MISCAN-gastric Erasmus Medical Center (EMC)

To simulate non-cardia gastric cancer (GC) incidence and mortality based on SEER data. By modeling the continuous progression of individuals through precancerous and cancerous states, MISCAN-gastric evaluates the (cost-)effectiveness of GC screening and prevention strategies such as H. pylori eradication and endoscopic surveillance. The model accounts for age, sex, and race/ethnicity-specific risk factors, including H. pylori infection status, to provide insights into early detection, cancer prevention, and public health interventions. Its adaptability allows for policy-relevant analyses both in the U.S. and globally to help mitigate the burden of gastric cancer.

Contacts:
Iris Lansdorp-Vogelaar i.vogelaar@erasmusmc.nl
Duco T. Mülder d.t.mulder@erasmusmc.nl

Summary

The MISCAN-gastric model is a stochastic, semi-Markov, microsimulation model programmed in Python 3.10. It simulates continuous-time transitions between discrete health states, with transition probabilities and durations that vary stochastically across individuals. These onset and durations of precursor states are further influenced by age, sex, race/ethnicity, birth cohort, and key risk factors such as H. pylori infection. Model parameters are calibrated using a genetic algorithm to optimize fit to observed data.

The MISCAN-gastric model comprises three main modules:

Demography module – Each individual's date of birth and death is determined using life tables. Competing mortality is observed rather than generated stochastically.
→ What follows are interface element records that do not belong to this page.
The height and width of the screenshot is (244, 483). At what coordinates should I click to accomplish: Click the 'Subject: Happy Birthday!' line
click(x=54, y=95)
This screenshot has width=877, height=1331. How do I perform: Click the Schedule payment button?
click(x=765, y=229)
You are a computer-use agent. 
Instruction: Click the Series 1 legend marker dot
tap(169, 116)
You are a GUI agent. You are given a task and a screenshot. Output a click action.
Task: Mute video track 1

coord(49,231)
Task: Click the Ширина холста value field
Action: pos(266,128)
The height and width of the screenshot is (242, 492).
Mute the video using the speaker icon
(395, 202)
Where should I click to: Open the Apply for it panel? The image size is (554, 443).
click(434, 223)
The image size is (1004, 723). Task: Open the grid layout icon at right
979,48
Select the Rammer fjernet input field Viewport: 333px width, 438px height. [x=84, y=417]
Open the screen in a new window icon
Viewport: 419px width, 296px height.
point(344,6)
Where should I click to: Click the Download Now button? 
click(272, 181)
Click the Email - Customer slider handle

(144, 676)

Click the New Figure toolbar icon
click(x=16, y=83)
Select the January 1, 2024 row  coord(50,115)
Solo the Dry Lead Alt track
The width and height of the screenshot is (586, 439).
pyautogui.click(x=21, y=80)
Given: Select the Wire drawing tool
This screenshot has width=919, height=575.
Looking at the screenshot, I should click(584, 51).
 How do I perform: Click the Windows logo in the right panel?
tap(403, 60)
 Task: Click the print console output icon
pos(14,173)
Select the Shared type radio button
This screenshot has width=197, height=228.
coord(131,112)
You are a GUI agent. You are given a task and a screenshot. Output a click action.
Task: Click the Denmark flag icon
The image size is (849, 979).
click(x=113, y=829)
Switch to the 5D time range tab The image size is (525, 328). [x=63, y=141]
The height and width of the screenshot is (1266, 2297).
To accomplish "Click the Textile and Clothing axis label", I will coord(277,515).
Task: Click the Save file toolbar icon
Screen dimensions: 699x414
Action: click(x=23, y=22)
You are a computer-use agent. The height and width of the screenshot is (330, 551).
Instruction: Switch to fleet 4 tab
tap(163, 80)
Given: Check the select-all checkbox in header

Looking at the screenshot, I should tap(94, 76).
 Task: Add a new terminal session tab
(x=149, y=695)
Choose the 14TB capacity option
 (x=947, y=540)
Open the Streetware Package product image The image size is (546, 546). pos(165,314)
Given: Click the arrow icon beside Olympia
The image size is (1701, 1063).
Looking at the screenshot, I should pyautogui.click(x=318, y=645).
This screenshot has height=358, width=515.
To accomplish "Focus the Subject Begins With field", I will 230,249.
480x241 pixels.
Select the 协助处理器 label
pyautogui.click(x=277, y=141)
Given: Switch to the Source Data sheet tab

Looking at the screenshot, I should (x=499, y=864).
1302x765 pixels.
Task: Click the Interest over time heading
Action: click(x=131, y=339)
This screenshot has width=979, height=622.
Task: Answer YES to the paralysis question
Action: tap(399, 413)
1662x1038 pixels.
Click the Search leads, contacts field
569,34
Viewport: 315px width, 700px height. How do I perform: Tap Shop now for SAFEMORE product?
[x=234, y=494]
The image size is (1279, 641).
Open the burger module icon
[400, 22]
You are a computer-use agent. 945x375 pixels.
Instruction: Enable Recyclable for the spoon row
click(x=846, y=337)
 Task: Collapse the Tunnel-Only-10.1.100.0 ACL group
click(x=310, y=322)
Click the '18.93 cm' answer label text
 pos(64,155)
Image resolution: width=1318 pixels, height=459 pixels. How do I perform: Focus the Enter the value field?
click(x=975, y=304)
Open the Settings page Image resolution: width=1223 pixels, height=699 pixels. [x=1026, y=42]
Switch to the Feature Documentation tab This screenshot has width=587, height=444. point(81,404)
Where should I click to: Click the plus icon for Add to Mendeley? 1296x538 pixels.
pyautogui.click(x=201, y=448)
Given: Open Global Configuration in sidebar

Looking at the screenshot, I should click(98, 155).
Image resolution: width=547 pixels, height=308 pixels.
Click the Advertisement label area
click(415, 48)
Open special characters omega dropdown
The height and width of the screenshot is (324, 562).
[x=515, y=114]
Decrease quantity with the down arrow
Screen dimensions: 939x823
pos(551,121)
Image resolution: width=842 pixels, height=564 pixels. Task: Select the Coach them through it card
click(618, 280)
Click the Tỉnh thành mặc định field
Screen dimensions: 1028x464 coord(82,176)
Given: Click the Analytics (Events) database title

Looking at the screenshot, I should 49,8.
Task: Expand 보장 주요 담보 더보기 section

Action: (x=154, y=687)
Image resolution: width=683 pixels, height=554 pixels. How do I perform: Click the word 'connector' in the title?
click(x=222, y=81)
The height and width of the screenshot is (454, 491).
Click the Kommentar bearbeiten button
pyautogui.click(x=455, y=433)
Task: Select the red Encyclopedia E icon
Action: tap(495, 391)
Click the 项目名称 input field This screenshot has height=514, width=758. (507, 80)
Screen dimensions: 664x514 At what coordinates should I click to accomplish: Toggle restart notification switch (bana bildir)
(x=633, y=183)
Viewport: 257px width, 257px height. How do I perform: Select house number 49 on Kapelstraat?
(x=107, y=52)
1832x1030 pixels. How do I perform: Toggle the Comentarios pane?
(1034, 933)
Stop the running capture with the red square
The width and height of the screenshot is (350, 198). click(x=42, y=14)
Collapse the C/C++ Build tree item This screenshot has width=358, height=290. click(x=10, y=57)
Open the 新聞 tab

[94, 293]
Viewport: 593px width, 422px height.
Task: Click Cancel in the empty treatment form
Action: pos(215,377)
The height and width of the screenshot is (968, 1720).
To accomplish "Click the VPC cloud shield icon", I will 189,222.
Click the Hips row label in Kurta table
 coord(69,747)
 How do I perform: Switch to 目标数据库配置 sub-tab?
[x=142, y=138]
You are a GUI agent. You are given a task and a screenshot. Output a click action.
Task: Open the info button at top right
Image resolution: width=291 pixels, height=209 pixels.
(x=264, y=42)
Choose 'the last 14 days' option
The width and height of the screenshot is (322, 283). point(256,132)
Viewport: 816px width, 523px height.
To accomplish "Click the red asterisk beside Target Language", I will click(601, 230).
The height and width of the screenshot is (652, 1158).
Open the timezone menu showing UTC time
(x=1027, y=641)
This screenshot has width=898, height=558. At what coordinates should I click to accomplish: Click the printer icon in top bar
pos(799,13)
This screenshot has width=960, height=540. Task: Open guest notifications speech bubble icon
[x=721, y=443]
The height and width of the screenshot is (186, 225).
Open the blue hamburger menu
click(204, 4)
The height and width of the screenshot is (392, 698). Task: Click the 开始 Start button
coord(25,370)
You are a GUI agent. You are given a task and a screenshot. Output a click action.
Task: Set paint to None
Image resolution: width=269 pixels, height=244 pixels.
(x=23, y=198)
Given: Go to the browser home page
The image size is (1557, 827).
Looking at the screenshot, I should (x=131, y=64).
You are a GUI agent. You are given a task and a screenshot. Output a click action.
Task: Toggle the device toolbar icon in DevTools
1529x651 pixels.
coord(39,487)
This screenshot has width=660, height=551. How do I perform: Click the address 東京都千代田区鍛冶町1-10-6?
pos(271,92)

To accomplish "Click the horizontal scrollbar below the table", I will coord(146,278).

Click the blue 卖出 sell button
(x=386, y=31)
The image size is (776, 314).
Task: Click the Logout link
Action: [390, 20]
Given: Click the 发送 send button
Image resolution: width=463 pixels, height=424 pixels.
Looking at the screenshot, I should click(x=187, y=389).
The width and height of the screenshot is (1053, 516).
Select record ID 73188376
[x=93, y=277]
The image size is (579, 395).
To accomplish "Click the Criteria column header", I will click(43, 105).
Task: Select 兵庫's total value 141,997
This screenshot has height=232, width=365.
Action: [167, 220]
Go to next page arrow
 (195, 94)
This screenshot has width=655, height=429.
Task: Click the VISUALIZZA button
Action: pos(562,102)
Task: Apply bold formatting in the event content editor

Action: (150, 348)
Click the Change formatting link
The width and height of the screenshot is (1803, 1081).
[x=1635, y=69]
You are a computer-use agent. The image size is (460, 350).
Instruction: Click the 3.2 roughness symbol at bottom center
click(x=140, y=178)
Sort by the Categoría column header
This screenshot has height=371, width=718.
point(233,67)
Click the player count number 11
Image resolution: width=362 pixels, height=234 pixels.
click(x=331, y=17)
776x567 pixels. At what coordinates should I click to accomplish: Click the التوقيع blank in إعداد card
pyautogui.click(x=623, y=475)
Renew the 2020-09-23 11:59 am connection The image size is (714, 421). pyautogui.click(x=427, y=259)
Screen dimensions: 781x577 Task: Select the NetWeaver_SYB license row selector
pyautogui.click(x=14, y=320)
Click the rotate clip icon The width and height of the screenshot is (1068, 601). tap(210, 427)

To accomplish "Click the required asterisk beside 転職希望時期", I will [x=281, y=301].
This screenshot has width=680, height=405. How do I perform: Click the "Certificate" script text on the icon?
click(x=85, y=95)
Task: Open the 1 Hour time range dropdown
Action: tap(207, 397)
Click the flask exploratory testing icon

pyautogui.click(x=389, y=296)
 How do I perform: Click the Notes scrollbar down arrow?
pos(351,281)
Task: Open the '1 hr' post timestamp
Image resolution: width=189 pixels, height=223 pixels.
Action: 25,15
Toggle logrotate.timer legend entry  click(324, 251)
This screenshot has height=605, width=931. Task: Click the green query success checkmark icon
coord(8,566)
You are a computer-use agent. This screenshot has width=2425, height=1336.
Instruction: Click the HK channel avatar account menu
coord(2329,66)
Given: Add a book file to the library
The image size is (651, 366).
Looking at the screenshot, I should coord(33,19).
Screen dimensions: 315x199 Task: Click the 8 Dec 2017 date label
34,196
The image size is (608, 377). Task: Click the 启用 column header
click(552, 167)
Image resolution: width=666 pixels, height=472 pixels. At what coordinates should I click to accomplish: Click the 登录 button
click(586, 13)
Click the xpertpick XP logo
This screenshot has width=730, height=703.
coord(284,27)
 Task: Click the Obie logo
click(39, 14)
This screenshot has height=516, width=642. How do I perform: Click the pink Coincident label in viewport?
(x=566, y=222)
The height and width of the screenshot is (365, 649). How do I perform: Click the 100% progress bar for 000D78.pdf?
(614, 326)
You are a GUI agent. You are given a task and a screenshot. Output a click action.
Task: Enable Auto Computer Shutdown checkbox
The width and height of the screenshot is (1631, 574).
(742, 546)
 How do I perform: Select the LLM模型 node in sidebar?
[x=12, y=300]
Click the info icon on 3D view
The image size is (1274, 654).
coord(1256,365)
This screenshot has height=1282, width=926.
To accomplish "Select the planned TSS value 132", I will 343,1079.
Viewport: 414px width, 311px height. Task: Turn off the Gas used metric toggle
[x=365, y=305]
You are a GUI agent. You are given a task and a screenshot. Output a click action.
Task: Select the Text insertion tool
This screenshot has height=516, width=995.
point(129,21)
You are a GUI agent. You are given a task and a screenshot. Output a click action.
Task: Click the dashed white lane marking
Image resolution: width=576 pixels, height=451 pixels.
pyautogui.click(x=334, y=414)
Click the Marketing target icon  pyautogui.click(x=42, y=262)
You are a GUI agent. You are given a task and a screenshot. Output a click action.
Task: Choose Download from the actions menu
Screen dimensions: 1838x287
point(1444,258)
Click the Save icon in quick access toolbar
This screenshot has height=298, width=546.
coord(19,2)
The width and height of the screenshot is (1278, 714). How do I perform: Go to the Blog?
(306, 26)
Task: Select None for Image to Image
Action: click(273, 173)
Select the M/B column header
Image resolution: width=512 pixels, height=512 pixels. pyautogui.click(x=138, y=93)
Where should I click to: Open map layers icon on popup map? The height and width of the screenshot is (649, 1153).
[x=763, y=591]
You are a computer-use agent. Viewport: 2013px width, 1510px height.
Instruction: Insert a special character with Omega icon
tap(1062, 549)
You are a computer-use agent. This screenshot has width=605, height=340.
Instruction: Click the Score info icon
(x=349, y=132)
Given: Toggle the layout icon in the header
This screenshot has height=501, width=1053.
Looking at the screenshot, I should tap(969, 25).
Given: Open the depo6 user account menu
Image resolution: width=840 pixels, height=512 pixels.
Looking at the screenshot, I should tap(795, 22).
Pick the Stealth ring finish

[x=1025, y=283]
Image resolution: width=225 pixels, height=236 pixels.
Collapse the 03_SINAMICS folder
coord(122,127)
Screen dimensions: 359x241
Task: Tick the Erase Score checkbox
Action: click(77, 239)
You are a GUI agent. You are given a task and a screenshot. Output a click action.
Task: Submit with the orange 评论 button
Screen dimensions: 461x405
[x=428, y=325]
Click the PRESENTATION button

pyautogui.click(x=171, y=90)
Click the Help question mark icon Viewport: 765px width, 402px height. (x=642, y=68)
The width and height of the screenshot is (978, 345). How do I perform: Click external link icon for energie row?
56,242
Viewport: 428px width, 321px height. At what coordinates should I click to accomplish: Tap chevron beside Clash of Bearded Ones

Natural history module – Individuals enter the model at birth as part of the general population. The model follows Correa’s cascade, simulating progression from chronic gastritis to atrophic gastritis, intestinal metaplasia, low-grade dysplasia (LGD), high-grade dysplasia (HGD), and ultimately, cancer. Cancer progresses through SEER-defined stages (Localized, Regional, and Distant), and individuals may die from cancer or competing causes at any stage (Figure 1).

Screening and surveillance evaluation module – This module overlays screening and surveillance interventions onto the natural history framework. The model evaluates the cost-effectiveness of different GC screening and prevention strategies, including H. pylori eradication and endoscopic surveillance. Outcomes include cancer cases prevented, deaths averted, quality-adjusted life years (QALYs) gained, and potential harms such as overdiagnosis and adverse effects.

MISCAN-gastric models the duration of each precancerous and cancerous state, using age-specific transition times for intestinal metaplasia (IM) and dysplasia. H. pylori infection increases the risk of developing atrophic gastritis (AG) and accelerates progression through all precursor states, while smoking is not explicitly modeled as a separate risk factor. The model does not allow for regression, meaning once a health state is reached, progression follows a one-directional pathway.

Calibration is performed using SEER data focusing on non-cardia intestinal-type adenocarcinomas and prevalence data from systematic review evidence developed for the CISNET Gastric models. It accounts for sex-specific cancer incidence, stage distribution, and survival rates among Non-Hispanic Black and White individuals. A single calibrated parameter set is determined through the genetic algorithm, optimizing transition probabilities to reflect real-world epidemiological trends.

MISCAN-gastric's ability to model individual life histories makes it a powerful tool for public health decision-making. By providing robust estimates of screening impact and cost-effectiveness, it is able to inform policies aimed at reducing the burden of gastric cancer, particularly in high-risk populations.

Natural history of the MISCAN-gastric model

Figure 1: The arrows represent transitions between health states. The duration between transitions varies by race, sex and/or H. pylori infection status, depending on the color of the arrow. H. pylori, Helicobacter Pylori.